(Lines of data)
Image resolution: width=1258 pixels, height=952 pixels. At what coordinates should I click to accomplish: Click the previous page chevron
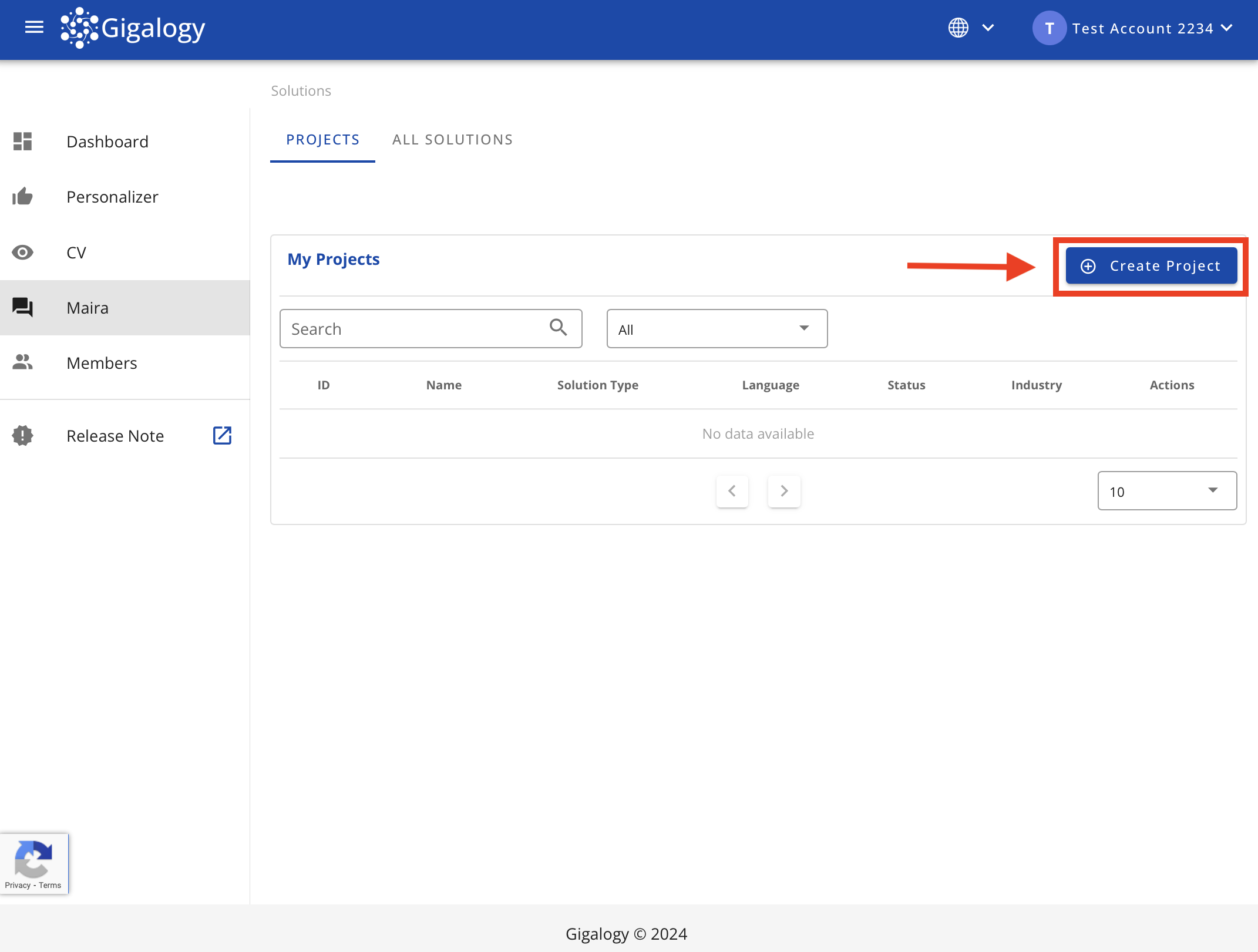(732, 491)
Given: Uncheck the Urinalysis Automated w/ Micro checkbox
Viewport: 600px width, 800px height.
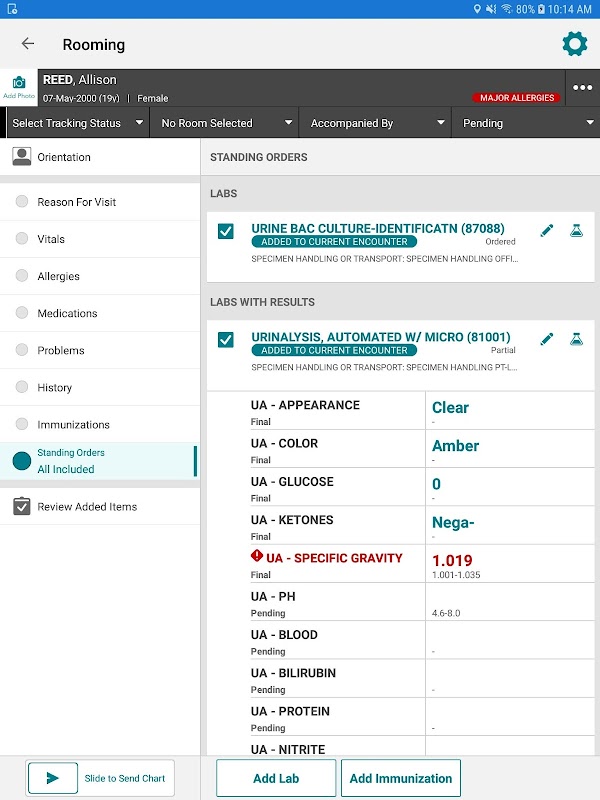Looking at the screenshot, I should pos(226,340).
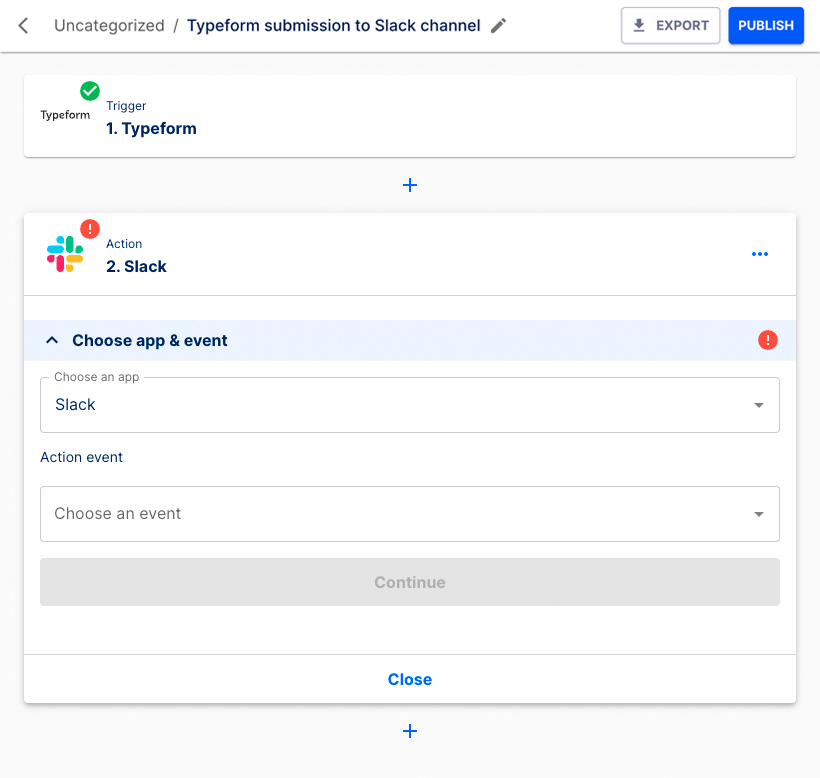Collapse the Choose app & event section
This screenshot has width=820, height=778.
[x=52, y=340]
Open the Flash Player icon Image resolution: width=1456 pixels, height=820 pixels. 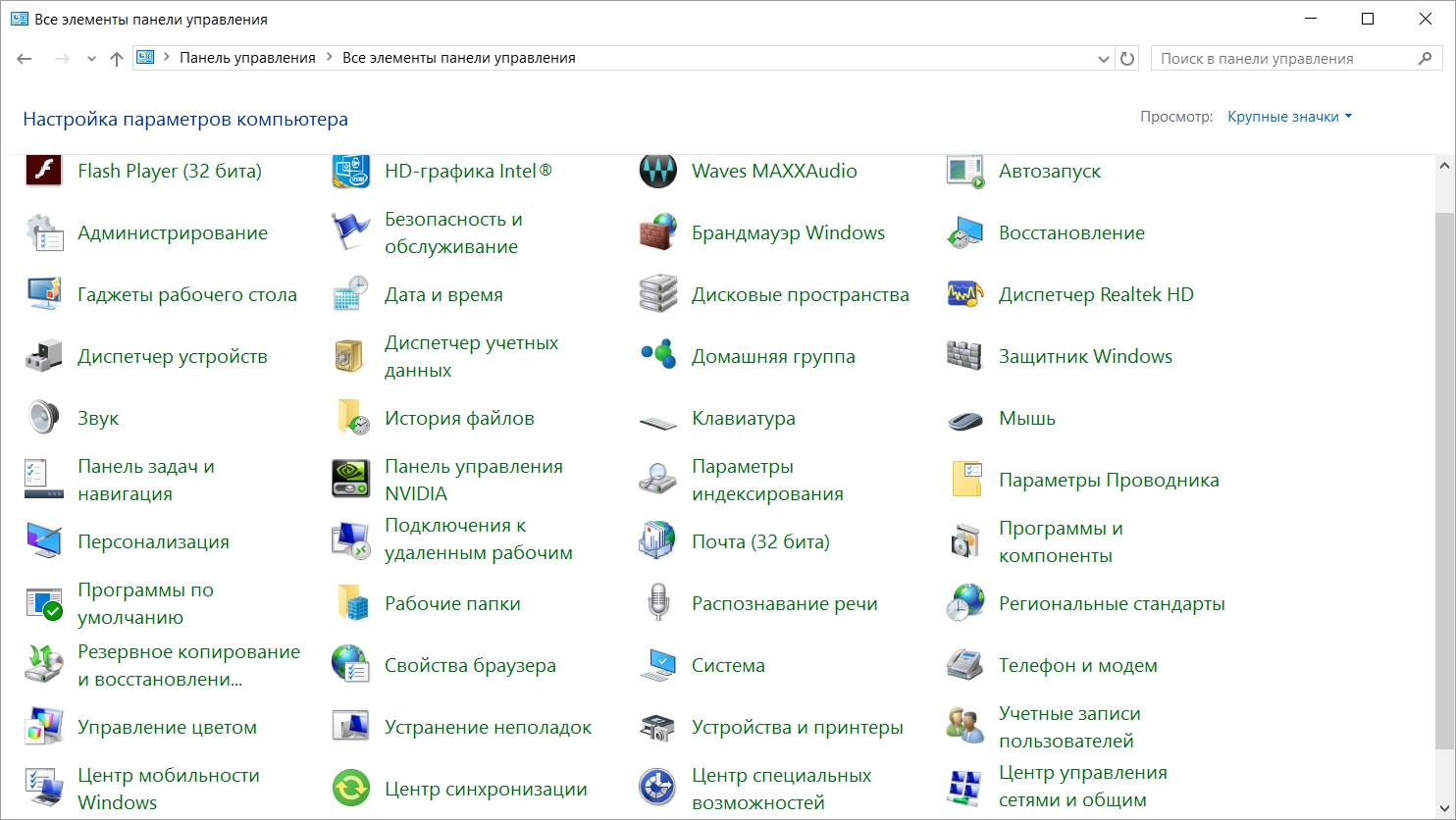click(x=43, y=171)
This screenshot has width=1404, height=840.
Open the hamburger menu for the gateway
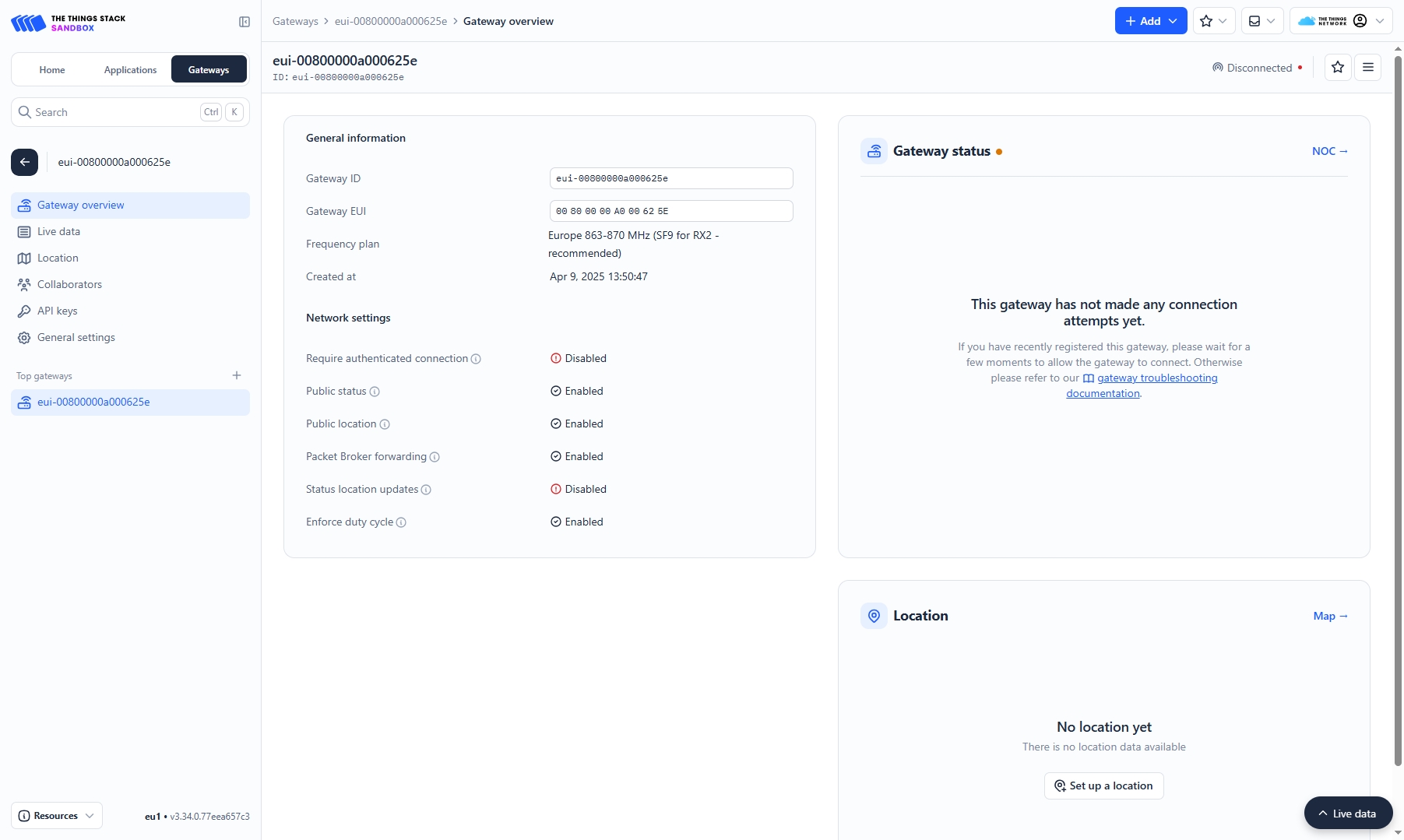click(1367, 68)
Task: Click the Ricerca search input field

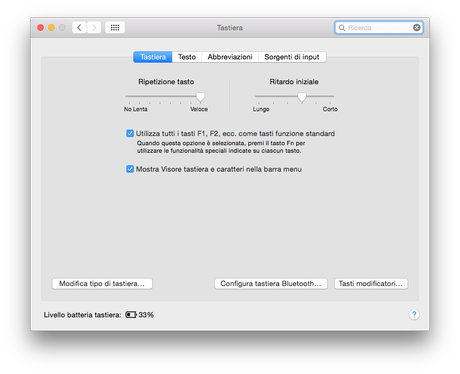Action: tap(379, 28)
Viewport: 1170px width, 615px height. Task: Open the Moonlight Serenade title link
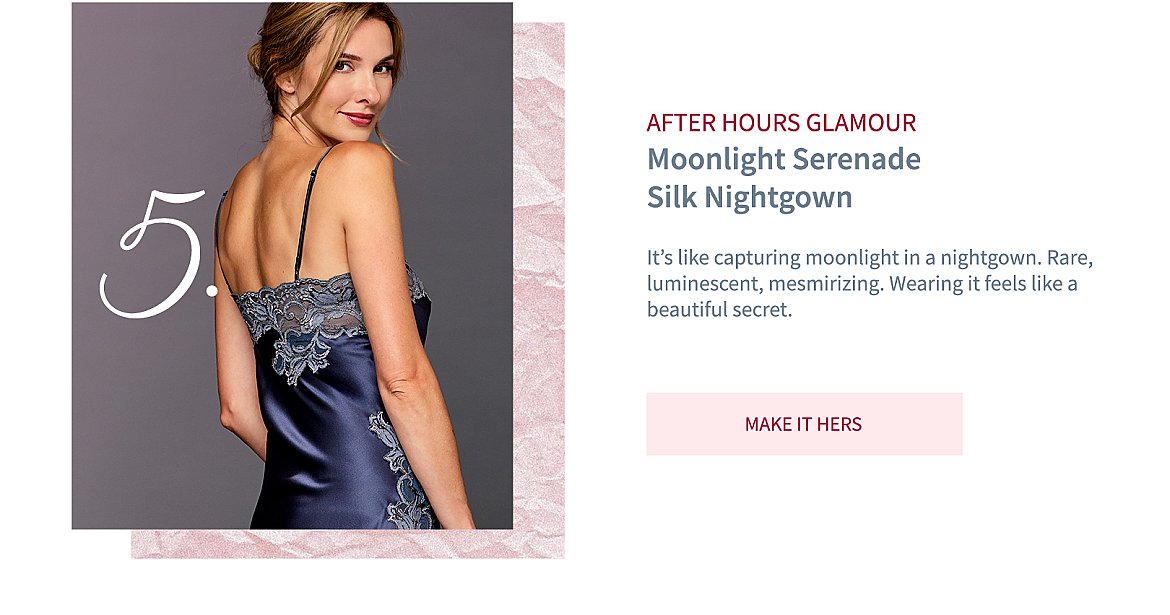click(x=783, y=178)
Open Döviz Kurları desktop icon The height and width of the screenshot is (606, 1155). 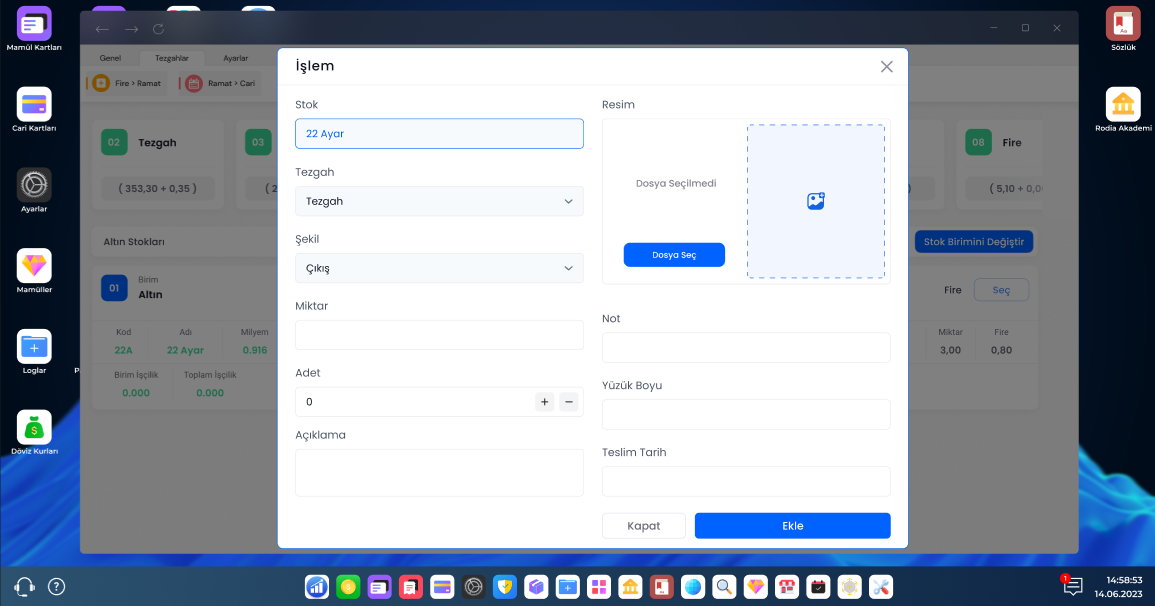click(34, 427)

_What to produce_. Write out the records word for word, beginning with the first line and continuing through the line containing "[x=52, y=340]". Leave the pictures out of your copy.

_Exercise result_.
Image resolution: width=1258 pixels, height=952 pixels. At what coordinates should I click to accomplish: Click the previous page chevron
(732, 491)
Given: Uncheck the Urinalysis Automated w/ Micro checkbox
Viewport: 600px width, 800px height.
Looking at the screenshot, I should pos(226,340).
Collapse the Choose app & event section
This screenshot has width=820, height=778.
[x=52, y=340]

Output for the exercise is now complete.